**The task:** Print the records below exactly as they appear.

====== Supplied records

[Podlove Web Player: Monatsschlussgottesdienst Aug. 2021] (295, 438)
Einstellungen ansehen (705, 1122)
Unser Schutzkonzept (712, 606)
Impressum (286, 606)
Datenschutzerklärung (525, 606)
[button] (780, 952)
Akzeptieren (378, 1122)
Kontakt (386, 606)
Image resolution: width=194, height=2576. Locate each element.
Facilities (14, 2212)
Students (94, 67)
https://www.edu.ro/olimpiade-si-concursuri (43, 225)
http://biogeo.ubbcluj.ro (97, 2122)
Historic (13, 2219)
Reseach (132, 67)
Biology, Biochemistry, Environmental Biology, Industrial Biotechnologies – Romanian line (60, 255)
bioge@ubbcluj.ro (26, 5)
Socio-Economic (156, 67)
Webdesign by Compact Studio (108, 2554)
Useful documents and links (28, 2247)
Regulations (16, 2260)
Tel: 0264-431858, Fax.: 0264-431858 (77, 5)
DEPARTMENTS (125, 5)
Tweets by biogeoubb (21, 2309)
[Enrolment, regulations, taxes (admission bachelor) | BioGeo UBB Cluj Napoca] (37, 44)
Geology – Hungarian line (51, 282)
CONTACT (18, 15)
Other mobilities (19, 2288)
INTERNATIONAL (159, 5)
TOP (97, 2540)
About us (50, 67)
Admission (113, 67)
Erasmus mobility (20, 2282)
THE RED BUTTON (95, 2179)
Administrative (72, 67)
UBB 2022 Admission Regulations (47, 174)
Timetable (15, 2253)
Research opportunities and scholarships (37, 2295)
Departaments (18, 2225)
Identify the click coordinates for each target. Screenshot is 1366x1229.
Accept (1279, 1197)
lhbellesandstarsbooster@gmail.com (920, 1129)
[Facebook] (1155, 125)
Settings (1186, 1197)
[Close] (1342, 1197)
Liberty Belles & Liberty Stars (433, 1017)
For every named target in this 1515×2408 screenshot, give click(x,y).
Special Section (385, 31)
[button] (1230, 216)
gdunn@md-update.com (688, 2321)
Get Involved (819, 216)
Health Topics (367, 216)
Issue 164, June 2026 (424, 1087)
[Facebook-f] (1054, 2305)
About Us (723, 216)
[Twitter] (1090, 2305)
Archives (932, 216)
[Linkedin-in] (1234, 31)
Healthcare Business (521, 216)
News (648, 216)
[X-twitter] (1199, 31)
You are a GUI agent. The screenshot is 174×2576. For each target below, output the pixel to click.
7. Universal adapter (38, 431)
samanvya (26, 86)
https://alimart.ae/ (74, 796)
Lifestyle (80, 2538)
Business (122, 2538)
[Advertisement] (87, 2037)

============

**Exercise solution:**
[Podlove Web Player: Monatsschlussgottesdienst Aug. 2021] (295, 438)
Einstellungen ansehen (705, 1122)
Unser Schutzkonzept (712, 606)
Impressum (286, 606)
Datenschutzerklärung (525, 606)
[button] (780, 952)
Akzeptieren (378, 1122)
Kontakt (386, 606)
Image resolution: width=194, height=2576. Locate each element.
Facilities (14, 2212)
Students (94, 67)
https://www.edu.ro/olimpiade-si-concursuri (43, 225)
http://biogeo.ubbcluj.ro (97, 2122)
Historic (13, 2219)
Reseach (132, 67)
Biology, Biochemistry, Environmental Biology, Industrial Biotechnologies – Romanian line (60, 255)
bioge@ubbcluj.ro (26, 5)
Socio-Economic (156, 67)
Webdesign by Compact Studio (108, 2554)
Useful documents and links (28, 2247)
Regulations (16, 2260)
Tel: 0264-431858, Fax.: 0264-431858 (77, 5)
DEPARTMENTS (125, 5)
Tweets by biogeoubb (21, 2309)
[Enrolment, regulations, taxes (admission bachelor) | BioGeo UBB Cluj Napoca] (37, 44)
Geology – Hungarian line (51, 282)
CONTACT (18, 15)
Other mobilities (19, 2288)
INTERNATIONAL (159, 5)
TOP (97, 2540)
About us (50, 67)
Admission (113, 67)
Erasmus mobility (20, 2282)
THE RED BUTTON (95, 2179)
Administrative (72, 67)
UBB 2022 Admission Regulations (47, 174)
Timetable (15, 2253)
Research opportunities and scholarships (37, 2295)
Departaments (18, 2225)
Identify the click coordinates for each target. Screenshot is 1366x1229.
Accept (1279, 1197)
lhbellesandstarsbooster@gmail.com (920, 1129)
[Facebook] (1155, 125)
Settings (1186, 1197)
[Close] (1342, 1197)
Liberty Belles & Liberty Stars (433, 1017)
For every named target in this 1515×2408 screenshot, give click(x,y).
Special Section (385, 31)
[button] (1230, 216)
gdunn@md-update.com (688, 2321)
Get Involved (819, 216)
Health Topics (367, 216)
Issue 164, June 2026 (424, 1087)
[Facebook-f] (1054, 2305)
About Us (723, 216)
[Twitter] (1090, 2305)
Archives (932, 216)
[Linkedin-in] (1234, 31)
Healthcare Business (521, 216)
News (648, 216)
[X-twitter] (1199, 31)
You are a GUI agent. The screenshot is 174×2576. For each target below, output the pixel to click.
7. Universal adapter (38, 431)
samanvya (26, 86)
https://alimart.ae/ (74, 796)
Lifestyle (80, 2538)
Business (122, 2538)
[Advertisement] (87, 2037)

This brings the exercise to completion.